▶ **YOUR ASSIGNMENT**
Set down exact lines only, from the line with "Where should I click to: Set" through the last line of the material below, with every picture left out.

▶ **INPUT RECORDS**
^^^^
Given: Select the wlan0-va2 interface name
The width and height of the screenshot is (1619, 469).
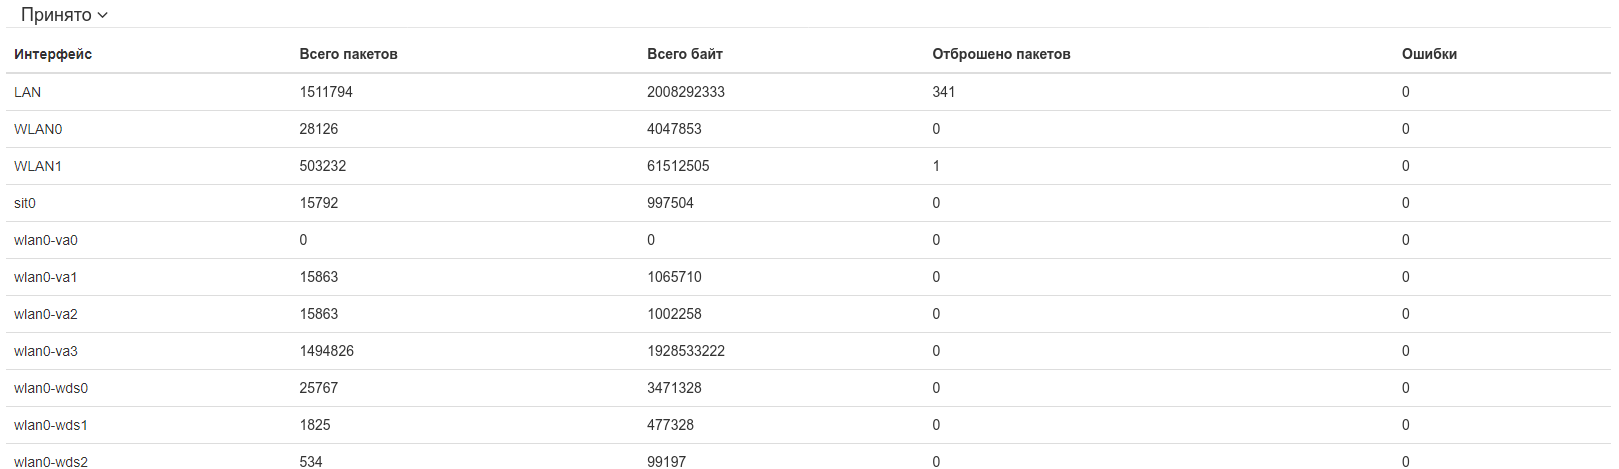Looking at the screenshot, I should click(46, 314).
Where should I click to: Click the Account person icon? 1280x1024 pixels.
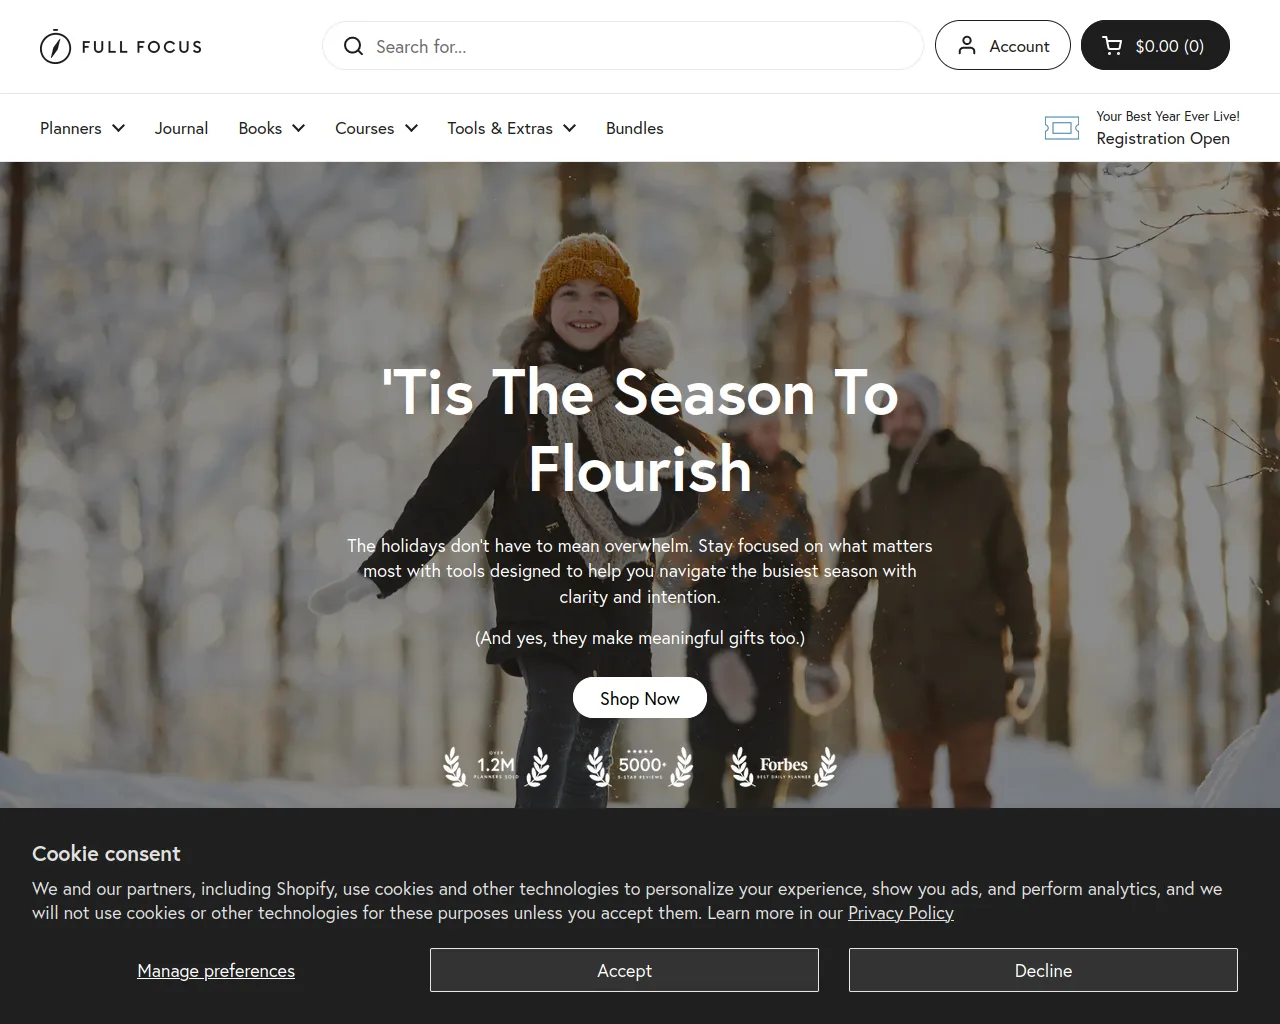pos(967,46)
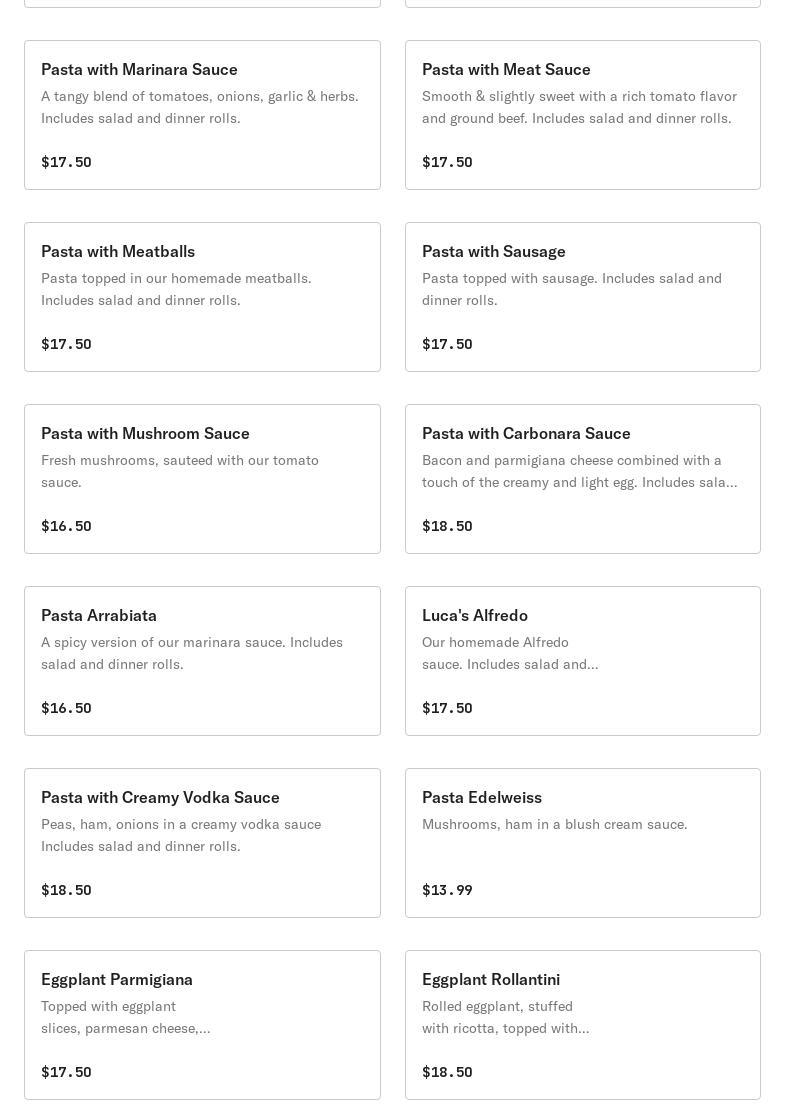Viewport: 785px width, 1114px height.
Task: Click the Luca's Alfredo truncated description
Action: pyautogui.click(x=510, y=653)
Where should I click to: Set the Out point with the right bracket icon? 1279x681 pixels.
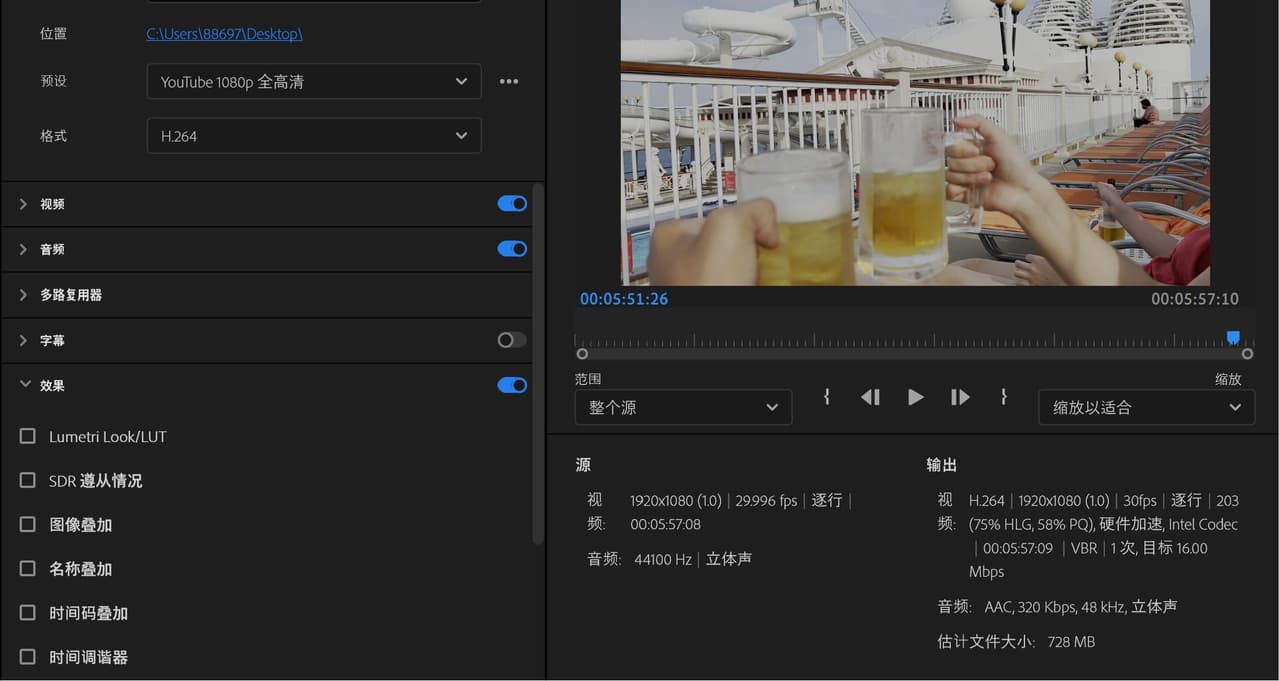[x=1003, y=397]
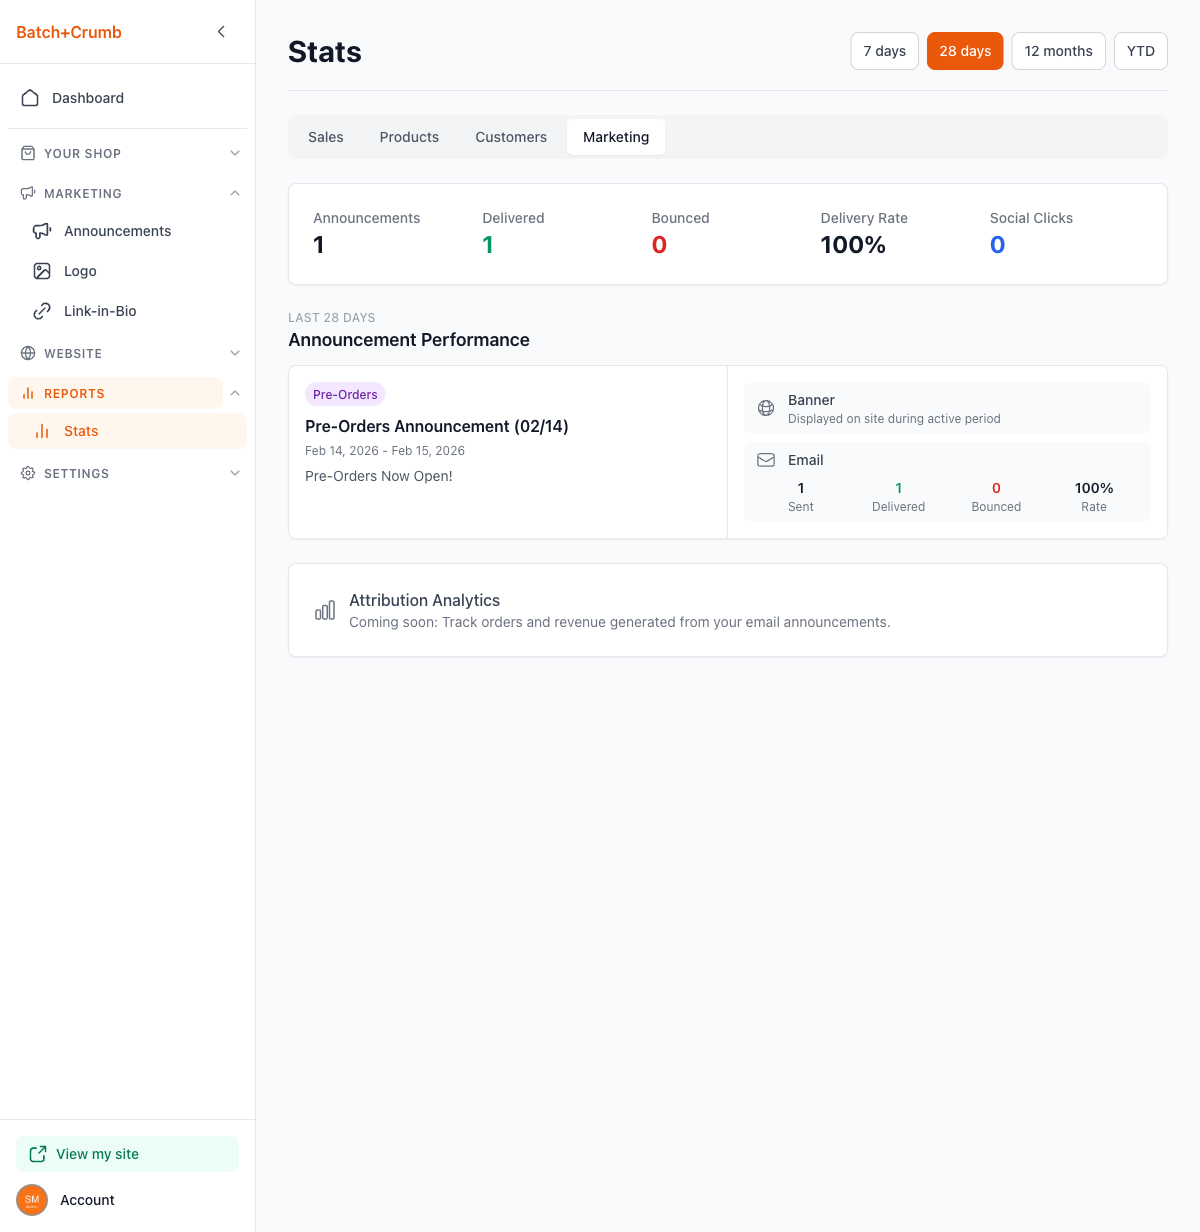1200x1232 pixels.
Task: Click the SM account avatar
Action: (32, 1200)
^^^^
▶ **ANSWER FOR THE TASK**
Where should I click to: Set the Out point with the right bracket icon? 1279x681 pixels.
[x=1003, y=397]
1200x1232 pixels.
Task: Click the SM account avatar
Action: (32, 1200)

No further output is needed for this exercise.